Where does the word "field" occur in the data below? Copy each line that holds it.
BEGIN Exercise data
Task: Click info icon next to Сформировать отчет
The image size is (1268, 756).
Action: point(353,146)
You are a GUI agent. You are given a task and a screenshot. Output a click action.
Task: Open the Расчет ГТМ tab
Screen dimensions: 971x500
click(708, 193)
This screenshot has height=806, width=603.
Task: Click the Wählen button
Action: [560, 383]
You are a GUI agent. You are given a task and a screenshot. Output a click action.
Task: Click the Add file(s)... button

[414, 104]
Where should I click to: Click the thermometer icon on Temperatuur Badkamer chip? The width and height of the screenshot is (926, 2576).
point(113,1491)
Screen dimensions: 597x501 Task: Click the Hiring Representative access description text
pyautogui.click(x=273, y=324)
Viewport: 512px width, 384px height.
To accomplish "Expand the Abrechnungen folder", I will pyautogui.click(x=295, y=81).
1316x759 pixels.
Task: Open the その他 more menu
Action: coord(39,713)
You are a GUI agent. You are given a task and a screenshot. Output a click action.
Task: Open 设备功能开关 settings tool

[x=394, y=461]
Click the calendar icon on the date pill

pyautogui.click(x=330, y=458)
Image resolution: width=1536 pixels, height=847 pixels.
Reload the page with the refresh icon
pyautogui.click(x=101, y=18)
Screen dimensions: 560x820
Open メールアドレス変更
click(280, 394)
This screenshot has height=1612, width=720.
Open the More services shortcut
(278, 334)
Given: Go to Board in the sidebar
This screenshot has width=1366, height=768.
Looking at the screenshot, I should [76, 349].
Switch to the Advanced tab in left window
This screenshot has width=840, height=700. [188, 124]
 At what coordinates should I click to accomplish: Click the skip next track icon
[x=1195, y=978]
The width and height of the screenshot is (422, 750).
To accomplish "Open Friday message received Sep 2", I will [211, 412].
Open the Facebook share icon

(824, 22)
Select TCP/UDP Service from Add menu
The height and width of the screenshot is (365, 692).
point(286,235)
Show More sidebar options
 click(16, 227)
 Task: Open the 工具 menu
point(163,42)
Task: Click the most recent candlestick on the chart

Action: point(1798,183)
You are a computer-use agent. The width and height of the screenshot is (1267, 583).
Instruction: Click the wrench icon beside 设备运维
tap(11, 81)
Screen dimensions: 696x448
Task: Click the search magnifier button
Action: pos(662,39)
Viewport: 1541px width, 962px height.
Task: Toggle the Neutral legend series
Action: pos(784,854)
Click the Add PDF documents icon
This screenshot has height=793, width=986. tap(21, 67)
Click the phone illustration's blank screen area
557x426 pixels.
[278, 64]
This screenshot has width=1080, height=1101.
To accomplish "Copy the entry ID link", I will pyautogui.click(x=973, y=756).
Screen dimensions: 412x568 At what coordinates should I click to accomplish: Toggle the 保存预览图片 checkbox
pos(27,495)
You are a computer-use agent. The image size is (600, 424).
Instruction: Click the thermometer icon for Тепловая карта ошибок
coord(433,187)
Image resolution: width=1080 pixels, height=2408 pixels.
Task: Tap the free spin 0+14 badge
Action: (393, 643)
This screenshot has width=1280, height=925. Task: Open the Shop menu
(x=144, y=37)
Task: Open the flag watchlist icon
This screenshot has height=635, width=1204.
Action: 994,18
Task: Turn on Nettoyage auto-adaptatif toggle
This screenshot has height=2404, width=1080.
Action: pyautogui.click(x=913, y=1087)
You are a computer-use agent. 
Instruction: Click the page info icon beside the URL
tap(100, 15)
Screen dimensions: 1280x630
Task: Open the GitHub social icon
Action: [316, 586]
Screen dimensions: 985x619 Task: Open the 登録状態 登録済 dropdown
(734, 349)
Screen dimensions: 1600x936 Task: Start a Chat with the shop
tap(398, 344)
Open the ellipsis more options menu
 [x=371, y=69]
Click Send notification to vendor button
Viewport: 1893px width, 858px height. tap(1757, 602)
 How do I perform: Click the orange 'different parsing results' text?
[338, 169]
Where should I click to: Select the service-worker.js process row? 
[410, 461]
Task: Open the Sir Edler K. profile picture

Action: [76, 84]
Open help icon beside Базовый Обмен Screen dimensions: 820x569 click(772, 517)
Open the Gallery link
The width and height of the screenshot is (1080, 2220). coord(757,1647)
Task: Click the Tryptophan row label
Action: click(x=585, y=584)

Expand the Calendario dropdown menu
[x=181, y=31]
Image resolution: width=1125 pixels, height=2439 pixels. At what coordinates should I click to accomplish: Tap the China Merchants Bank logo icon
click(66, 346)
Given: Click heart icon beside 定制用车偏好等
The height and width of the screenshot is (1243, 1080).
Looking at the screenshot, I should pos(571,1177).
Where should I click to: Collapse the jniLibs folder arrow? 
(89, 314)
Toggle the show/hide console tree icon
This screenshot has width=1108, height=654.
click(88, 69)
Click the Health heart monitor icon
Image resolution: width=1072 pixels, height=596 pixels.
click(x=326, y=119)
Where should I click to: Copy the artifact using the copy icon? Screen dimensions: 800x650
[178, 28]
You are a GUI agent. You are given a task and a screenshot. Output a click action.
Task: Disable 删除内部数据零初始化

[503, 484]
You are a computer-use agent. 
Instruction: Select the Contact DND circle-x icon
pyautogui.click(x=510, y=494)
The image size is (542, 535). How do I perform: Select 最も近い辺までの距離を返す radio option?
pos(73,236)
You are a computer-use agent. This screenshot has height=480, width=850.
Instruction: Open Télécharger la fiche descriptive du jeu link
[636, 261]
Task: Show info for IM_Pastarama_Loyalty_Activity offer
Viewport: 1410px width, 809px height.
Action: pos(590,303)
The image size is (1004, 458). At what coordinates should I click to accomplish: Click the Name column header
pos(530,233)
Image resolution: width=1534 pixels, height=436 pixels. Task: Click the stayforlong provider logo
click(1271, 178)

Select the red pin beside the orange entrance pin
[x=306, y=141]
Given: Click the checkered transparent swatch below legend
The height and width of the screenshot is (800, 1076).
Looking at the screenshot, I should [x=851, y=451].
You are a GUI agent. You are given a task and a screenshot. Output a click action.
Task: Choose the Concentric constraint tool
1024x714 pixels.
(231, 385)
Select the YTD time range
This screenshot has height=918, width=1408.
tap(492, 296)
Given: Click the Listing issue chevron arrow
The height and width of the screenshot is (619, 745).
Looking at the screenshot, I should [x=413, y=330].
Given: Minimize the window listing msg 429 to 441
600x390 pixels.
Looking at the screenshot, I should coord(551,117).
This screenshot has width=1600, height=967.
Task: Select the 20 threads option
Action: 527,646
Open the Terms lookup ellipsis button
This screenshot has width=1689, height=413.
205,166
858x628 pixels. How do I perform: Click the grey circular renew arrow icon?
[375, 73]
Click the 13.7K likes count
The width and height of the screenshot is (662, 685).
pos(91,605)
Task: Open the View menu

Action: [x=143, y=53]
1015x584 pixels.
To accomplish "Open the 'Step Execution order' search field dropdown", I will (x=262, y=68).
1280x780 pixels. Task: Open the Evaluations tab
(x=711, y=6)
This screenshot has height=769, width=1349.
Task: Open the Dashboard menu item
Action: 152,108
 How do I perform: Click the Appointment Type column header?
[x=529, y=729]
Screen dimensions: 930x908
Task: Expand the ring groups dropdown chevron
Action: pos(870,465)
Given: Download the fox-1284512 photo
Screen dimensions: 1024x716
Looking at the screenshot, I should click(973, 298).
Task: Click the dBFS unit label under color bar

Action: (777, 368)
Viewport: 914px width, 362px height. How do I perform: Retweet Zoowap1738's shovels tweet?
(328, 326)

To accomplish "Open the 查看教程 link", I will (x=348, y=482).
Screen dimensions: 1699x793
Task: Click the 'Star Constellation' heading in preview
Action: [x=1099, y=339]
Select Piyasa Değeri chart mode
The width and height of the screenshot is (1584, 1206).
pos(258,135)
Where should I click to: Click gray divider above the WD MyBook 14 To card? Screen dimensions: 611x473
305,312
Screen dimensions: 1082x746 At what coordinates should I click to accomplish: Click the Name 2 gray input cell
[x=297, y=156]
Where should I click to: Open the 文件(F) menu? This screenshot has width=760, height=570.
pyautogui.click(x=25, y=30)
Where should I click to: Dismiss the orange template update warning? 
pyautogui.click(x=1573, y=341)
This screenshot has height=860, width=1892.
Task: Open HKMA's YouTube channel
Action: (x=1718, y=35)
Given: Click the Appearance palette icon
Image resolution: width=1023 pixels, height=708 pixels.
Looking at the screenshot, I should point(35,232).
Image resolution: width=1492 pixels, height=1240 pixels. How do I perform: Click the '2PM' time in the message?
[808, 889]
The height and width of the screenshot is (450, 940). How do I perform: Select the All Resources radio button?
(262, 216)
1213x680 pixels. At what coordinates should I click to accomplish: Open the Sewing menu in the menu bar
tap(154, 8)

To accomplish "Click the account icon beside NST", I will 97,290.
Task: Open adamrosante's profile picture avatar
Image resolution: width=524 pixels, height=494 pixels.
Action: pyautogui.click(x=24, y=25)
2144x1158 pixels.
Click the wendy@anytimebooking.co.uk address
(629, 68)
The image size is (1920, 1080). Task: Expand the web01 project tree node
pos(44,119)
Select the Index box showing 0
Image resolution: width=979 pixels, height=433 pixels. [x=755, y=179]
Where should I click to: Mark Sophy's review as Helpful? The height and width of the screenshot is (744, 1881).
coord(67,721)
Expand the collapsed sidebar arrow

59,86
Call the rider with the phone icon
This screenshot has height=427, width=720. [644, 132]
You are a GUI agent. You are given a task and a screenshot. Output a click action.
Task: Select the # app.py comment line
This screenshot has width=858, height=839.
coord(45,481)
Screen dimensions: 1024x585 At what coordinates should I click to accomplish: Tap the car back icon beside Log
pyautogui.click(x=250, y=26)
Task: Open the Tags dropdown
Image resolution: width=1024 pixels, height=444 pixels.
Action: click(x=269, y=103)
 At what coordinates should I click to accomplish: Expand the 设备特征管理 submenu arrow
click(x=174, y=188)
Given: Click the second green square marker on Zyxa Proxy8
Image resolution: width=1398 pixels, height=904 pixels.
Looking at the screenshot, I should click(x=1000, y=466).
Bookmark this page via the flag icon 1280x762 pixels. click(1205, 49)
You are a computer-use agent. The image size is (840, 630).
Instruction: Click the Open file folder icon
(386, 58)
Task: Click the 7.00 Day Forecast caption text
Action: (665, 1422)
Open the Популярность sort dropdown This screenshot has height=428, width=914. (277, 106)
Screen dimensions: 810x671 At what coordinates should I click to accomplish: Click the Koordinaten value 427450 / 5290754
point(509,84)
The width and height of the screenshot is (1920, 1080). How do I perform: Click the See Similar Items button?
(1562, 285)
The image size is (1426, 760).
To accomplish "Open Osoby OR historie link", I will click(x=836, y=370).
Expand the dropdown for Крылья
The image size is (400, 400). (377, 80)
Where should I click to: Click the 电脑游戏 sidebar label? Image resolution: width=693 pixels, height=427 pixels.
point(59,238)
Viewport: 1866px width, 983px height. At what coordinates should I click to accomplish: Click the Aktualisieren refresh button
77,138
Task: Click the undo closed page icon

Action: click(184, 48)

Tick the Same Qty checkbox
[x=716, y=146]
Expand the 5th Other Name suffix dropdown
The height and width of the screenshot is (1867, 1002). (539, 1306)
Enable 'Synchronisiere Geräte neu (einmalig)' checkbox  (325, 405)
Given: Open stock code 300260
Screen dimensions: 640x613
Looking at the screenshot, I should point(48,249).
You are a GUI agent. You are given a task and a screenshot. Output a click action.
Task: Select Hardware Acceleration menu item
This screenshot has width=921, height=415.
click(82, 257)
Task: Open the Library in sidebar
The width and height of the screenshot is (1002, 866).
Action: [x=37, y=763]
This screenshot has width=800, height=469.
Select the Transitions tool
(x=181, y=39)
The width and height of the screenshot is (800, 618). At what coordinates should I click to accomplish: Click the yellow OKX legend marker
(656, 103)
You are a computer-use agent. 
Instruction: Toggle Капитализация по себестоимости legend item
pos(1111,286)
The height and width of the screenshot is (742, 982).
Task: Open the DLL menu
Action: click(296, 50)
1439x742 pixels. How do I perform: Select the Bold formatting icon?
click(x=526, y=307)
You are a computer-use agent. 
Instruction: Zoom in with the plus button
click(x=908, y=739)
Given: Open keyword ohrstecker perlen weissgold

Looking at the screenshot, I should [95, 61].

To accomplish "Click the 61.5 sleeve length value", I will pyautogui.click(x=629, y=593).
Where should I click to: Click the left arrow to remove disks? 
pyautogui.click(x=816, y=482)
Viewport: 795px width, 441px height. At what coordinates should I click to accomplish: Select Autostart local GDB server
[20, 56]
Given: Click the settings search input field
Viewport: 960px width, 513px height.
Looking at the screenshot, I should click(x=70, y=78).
END Exercise data
### Exercise response
To accomplish "Open the 'Step Execution order' search field dropdown", I will (x=262, y=68).
Given: Click the settings search input field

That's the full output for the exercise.